INDIANAPOLIS—Adding the antiangiogenesis agent bevacizumab (Avastin) to capecitabine (Xeloda) increases the objective response rate—but not progression-free survival—in women with advanced breast cancer, according to a phase III trial. This was the first randomized trial to report results with an antiangiogenic agent in patients with metastatic disease, according to lead investigator Kathy D. Miller, MD, assistant professor of medicine in the division of hematology/oncology at Indiana University School of Medicine, Indianapolis.

The trial compared capecitabine plus bevacizumab to capecitabine alone in heavily pretreated women with metastatic breast cancer. Bevacizumab is a humanized monoclonal antibody directed against vascular endothelial growth factor (VEGF), a potent proangiogenic peptide. Dr.
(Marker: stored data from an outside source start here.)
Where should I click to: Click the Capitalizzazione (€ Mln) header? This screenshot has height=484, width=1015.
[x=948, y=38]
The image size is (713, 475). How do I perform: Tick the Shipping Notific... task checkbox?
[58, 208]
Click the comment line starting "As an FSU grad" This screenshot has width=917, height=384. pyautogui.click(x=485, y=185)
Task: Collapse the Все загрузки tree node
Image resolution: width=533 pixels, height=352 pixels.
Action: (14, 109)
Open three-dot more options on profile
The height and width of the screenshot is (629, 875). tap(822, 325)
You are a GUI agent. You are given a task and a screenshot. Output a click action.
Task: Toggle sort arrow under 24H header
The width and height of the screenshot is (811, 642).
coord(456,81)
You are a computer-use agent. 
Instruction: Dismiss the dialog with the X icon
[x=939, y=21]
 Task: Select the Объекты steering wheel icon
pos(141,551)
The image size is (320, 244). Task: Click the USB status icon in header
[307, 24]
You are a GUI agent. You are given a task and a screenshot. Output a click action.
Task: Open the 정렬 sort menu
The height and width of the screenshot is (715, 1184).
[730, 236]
Miller said that in a phase II trial of bevacizumab alone in similarly heavily pretreated patients, 17% of the patients either responded or were stable at 22 weeks.
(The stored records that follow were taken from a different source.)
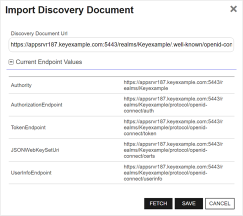Click the openid-connect/token endpoint value
The image size is (243, 216).
click(x=174, y=128)
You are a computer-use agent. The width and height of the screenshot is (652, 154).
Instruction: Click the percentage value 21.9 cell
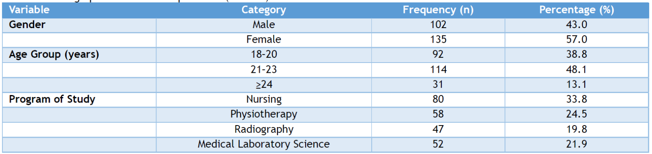[577, 145]
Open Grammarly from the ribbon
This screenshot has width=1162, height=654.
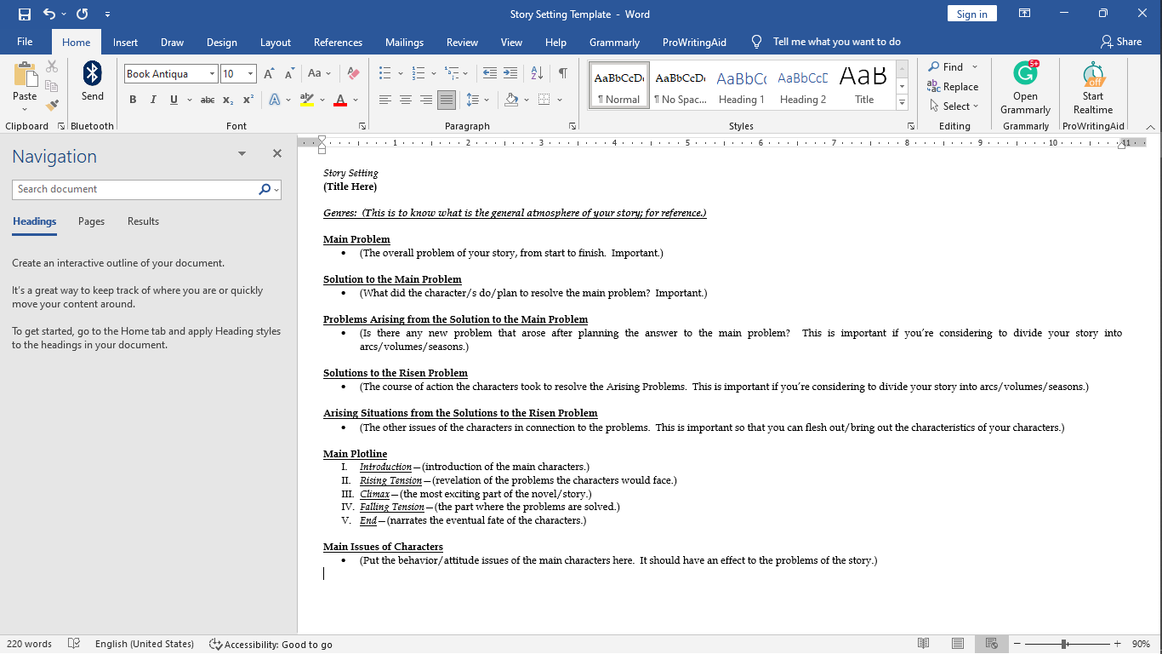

Patients Pretreated With Anthracycline and Taxane

All participants in the current study had been treated with both an anthracycline and a taxane, and the patients generally had received one or two previous therapies for metastatic disease. The one exception was that women who had received adjuvant therapy with an anthracycline and a taxane but had relapsed within 1 year were allowed to enter the trial as their first metastatic therapy.

Patients were required to have completed their last therapy at least 21 days before entering the trial and had to have an Eastern Cooperative Oncology Group (ECOG) performance status of 0 or 1. In an attempt to limit potential toxicity, patients were excluded if they had central nervous system metastases, significant baseline proteinuria (greater than 500 mg/24 hours), or required therapeutic anticoagulation.
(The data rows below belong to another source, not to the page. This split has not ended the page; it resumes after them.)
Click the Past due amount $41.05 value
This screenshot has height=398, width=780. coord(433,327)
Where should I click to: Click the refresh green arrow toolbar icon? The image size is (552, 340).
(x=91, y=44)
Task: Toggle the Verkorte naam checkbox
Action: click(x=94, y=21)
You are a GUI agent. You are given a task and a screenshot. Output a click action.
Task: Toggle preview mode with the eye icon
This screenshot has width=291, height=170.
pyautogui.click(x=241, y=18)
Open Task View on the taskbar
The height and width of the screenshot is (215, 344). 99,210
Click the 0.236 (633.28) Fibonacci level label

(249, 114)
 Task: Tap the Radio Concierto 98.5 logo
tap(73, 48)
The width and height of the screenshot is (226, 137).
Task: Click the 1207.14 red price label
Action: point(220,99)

A total of 462 patients were enrolled. The median age was 51, and 50% of the participants were ECOG performance status 0. About 50% were estrogen receptor-positive, 42% were progesterone receptor-positive, and 27% were HER2-positive. The median time since diagnosis of metastatic disease was 1.2 years, and 76% of the patients had visceral disease.

Patients were randomized to capecitabine plus bevacizumab or capecitabine alone. Capecitabine was given in standard doses of 1,250 mg/m2 twice daily for 14 days in a 21-day cycle. Bevacizumab was given as a single intravenous infusion every 3 weeks at a dose of 15 mg/kg.